---
name: memory-systems
description: Use when implementing agent memory, persisting state across sessions, building knowledge graphs, tracking entities, or asking about "agent memory", "knowledge graph", "entity memory", "vector stores", "temporal knowledge", "cross-session persistence"
version: 1.0.0
---

# Memory System Design

Memory provides persistence that allows agents to maintain continuity across sessions and reason over accumulated knowledge.
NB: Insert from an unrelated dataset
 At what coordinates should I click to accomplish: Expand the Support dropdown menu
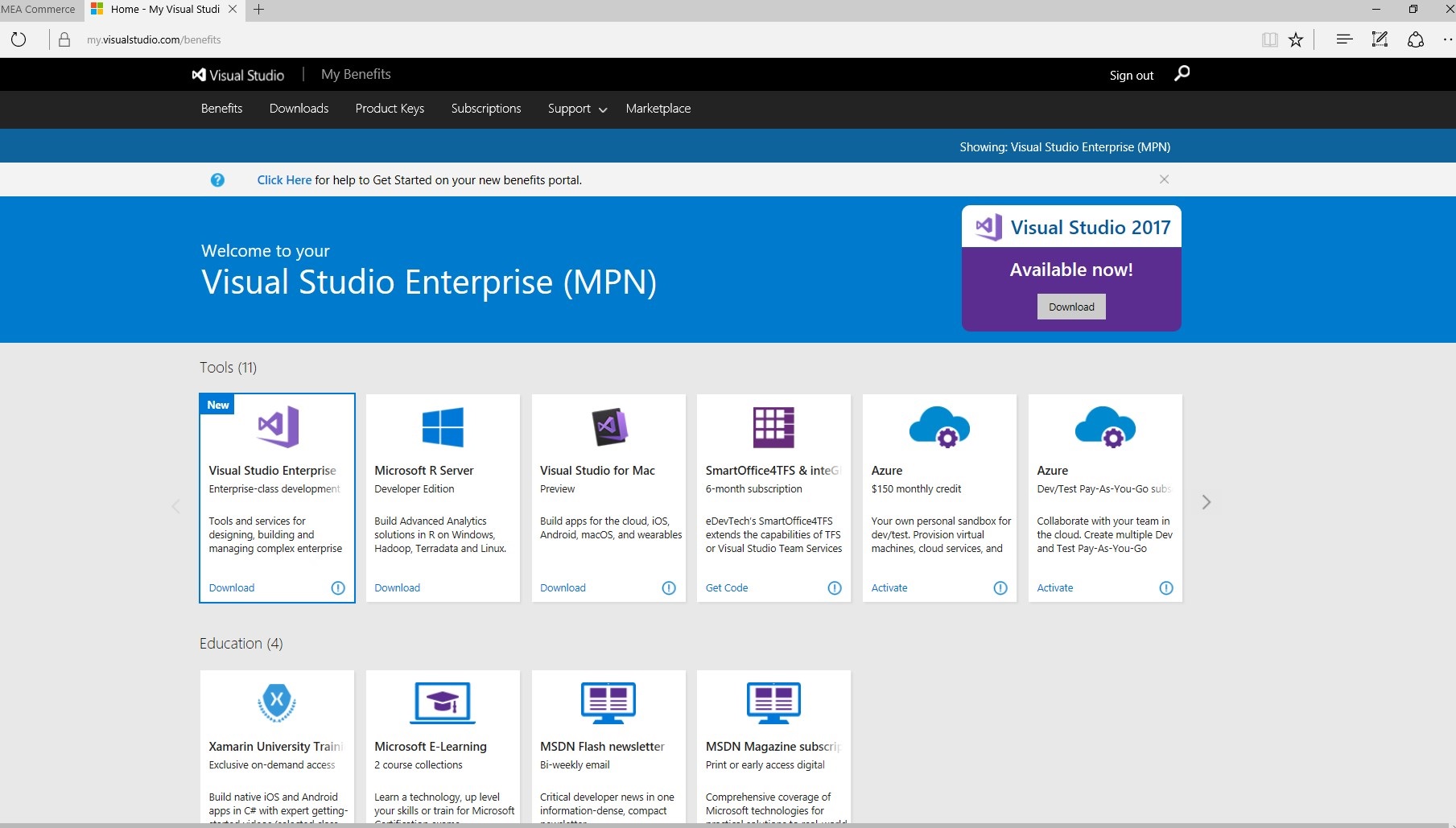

## Memory Architecture Spectrum

| Layer | Latency | Persistence | Use Case |
|-------|---------|-------------|----------|
| Working Memory | Zero | Volatile | Context window |
| Short-Term | Low | Session | Session state |
| Long-Term | Medium | Persistent | Cross-session knowledge |
| Entity Memory | Medium | Persistent | Entity tracking |
| Temporal KG | Medium | Persistent | Time-aware queries |

## Memory System Performance

| System | DMR Accuracy | Retrieval Latency |
|--------|--------------|-------------------|
| Zep (Temporal KG) | 94.8% | 2.58s |
| MemGPT | 93.4% | Variable |
| GraphRAG | 75-85% | Variable |
| Vector RAG | 60-70% | Fast |
| Recursive Summary | 35.3% | Low |

## Why Vector Stores Fall Short

Vector stores lose relationship information:

- Can retrieve "Customer X purchased Product Y"
- Cannot answer "What did customers who bought Y also buy?"
- Cannot distinguish current vs outdated facts

## Memory Implementation Patterns

### Pattern 1: File-System-as-Memory

```python
# Simple, no infrastructure needed
def store_fact(entity_id, fact):
    path = f"memory/{entity_id}.json"
    facts = load_json(path, default=[])
    facts.append({"fact": fact, "timestamp": now()})
    save_json(path, facts)
```

### Pattern 2: Vector RAG with Metadata

```python
# Embed facts with rich metadata
vector_store.add(
    embedding=embed(fact),
    metadata={
        "entity_id": entity_id,
        "valid_from": now(),
        "source": "conversation",
        "confidence": 0.95
    }
)
```

### Pattern 3: Knowledge Graph

```python
# Preserve relationships
graph.create_relationship(
    from_entity="Customer_123",
    relationship="PURCHASED",
    to_entity="Product_456",
    properties={"date": "2024-01-15", "quantity": 2}
)
```

### Pattern 4: Temporal Knowledge Graph

```python
# Time-travel queries
def query_address_at_time(user_id, query_time):
    return graph.query("""
        MATCH (user)-[r:LIVES_AT]->(address)
        WHERE user.id = $user_id
        AND r.valid_from <= $query_time
        AND (r.valid_until IS NULL OR r.valid_until > $query_time)
        RETURN address
    """, {"user_id": user_id, "query_time": query_time})
```

## Entity Memory

Track entities consistently across conversations:

- **Entity Identity**: "John Doe" in one conversation = same person in another
- **Entity Properties**: Facts discovered about entities over time
- **Entity Relationships**: Relationships discovered between entities

```python
def remember_entity(entity_id, properties):
    memory.store({
        "type": "entity",
        "id": entity_id,
        "properties": properties,
        "last_updated": now()
    })
```

## Memory Consolidation

Trigger consolidation when:

- Memory accumulates significantly
- Retrieval returns too many outdated results
- Periodically on schedule
- Explicit request

Process:

1. Identify outdated facts
2. Merge related facts
3. Update validity periods
4. Archive/delete obsolete facts
5. Rebuild indexes

## Choosing Memory Architecture

| Requirement | Architecture |
|-------------|--------------|
| Simple persistence | File-system memory |
| Semantic search | Vector RAG with metadata |
| Relationship reasoning | Knowledge graph |
| Temporal validity | Temporal knowledge graph |

## Best Practices

1. Match architecture to query requirements
2. Implement progressive disclosure for access
3. Use temporal validity to prevent conflicts
4. Consolidate periodically
5. Design for retrieval failures gracefully
6. Consider privacy implications
7. Implement backup and recovery
8. Monitor growth and performance